### DIRECTIONS FOR THIS TASK
Exactly the lines from the one containing "Click the Finish button" to the last line of the records, inclusive, are to be transcribed; include no others.
╔══
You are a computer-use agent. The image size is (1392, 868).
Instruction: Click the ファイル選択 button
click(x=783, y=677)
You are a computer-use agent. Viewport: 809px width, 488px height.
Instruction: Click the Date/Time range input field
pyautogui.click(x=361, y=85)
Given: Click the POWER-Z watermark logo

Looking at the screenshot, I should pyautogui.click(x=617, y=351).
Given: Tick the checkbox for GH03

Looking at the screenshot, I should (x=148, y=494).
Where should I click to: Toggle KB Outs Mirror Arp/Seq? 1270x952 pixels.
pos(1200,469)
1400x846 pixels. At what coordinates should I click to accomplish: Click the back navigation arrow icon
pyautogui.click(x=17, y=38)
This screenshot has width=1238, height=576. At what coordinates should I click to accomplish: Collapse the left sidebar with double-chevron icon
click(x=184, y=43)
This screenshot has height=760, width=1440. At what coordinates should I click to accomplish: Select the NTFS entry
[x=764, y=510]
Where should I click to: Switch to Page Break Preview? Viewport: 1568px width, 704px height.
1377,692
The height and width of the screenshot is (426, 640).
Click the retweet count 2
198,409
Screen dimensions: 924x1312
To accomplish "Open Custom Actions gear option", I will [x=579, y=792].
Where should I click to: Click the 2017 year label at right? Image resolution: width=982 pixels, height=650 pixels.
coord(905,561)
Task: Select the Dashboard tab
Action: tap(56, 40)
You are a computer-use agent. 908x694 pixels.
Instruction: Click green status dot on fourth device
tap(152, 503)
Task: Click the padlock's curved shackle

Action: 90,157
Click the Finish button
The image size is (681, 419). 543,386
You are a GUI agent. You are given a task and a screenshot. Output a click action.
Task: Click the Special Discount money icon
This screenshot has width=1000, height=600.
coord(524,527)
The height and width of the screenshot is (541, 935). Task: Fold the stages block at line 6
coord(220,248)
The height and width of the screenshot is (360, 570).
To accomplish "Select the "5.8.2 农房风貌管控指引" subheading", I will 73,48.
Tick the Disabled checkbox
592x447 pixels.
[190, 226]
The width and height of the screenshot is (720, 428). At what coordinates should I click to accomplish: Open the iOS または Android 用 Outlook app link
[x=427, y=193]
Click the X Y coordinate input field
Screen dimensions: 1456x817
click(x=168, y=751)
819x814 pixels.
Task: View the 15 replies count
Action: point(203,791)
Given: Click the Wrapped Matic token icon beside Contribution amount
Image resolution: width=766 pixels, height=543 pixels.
╚══
### EXPECTED ANSWER
Click the Finish button
The image size is (681, 419). 543,386
You are a GUI agent. You are given a task and a screenshot. Output a click action.
Task: Click the Special Discount money icon
This screenshot has width=1000, height=600.
coord(524,527)
The height and width of the screenshot is (541, 935). Task: Fold the stages block at line 6
coord(220,248)
The height and width of the screenshot is (360, 570).
To accomplish "Select the "5.8.2 农房风貌管控指引" subheading", I will 73,48.
Tick the Disabled checkbox
592x447 pixels.
[190, 226]
The width and height of the screenshot is (720, 428). At what coordinates should I click to accomplish: Open the iOS または Android 用 Outlook app link
[x=427, y=193]
Click the X Y coordinate input field
Screen dimensions: 1456x817
click(x=168, y=751)
819x814 pixels.
Task: View the 15 replies count
Action: point(203,791)
Given: Click the Wrapped Matic token icon beside Contribution amount
Image resolution: width=766 pixels, height=543 pixels.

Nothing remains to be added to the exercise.